A new generation of U.S. Olympic hopefuls take flight at the Nordic combined and ski jumping trials in Park City, Utah, on Saturday and Sunday.
NBC, NBCSports.com/live and the NBC Sports app will air ski jumping trials coverage Sunday at 1 p.m. ET. Nordic combined takes place Saturday.
Three athletes will qualify for the Olympic team at trials — the winner in each event.

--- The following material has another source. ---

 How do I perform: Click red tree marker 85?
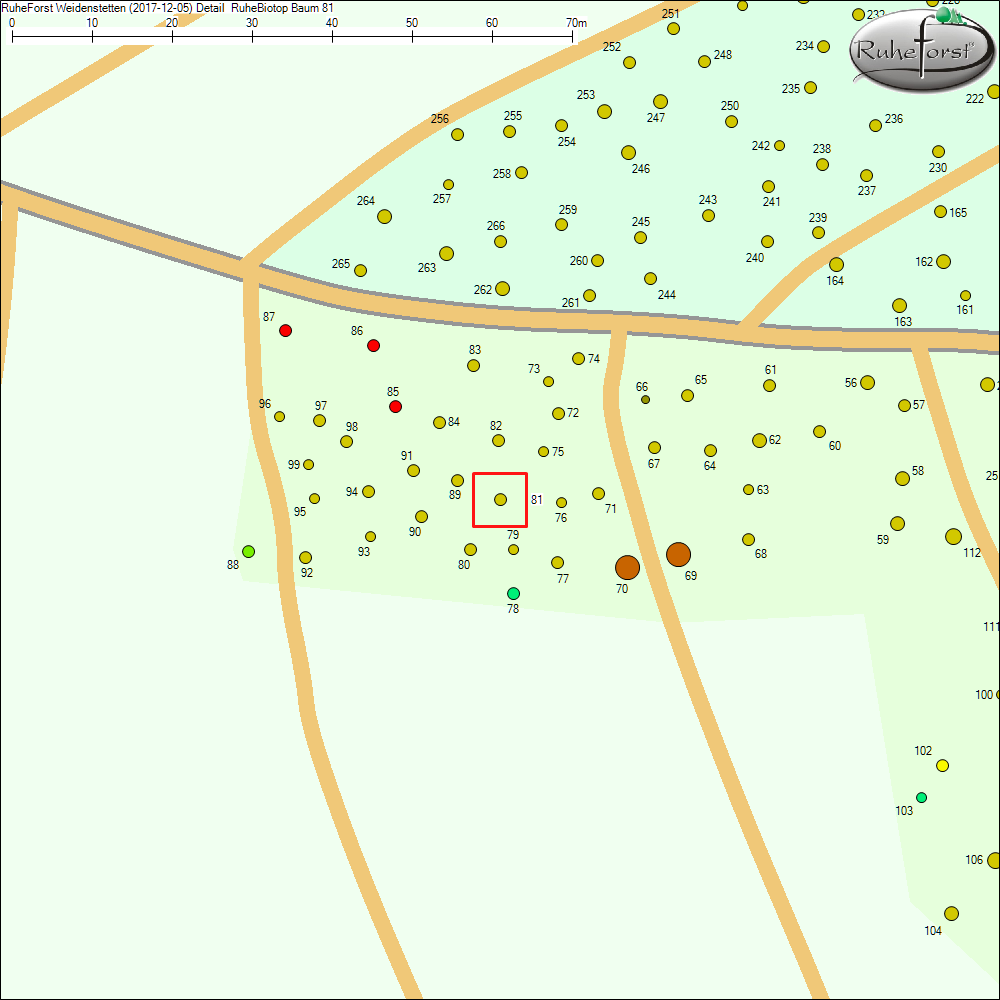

The rest of each team will be chosen in January, based on form this season and discretionary criteria.
The only U.S. Olympic medals in either sport in the last 90 years came in 2010, when veterans Bill Demong, Todd Lodwick and Johnny Spillane led the way.
All are now retired.
Likewise, U.S. female ski jumping pioneers Lindsey Van and Jessica Jerome, who helped the event gain Olympic inclusion for the first time in 2014, retired after competing in Sochi.
And in men’s ski jumping, nobody on the trials entry list owns Olympic experience.
So, who is worth watching?
Start with Nordic combined brothers Bryan and Taylor Fletcher, who were part of a sixth-place team in Sochi. (The U.S. might not qualify a team event spot for PyeongChang and could have as few as two Nordic combined skiers overall at the Games.)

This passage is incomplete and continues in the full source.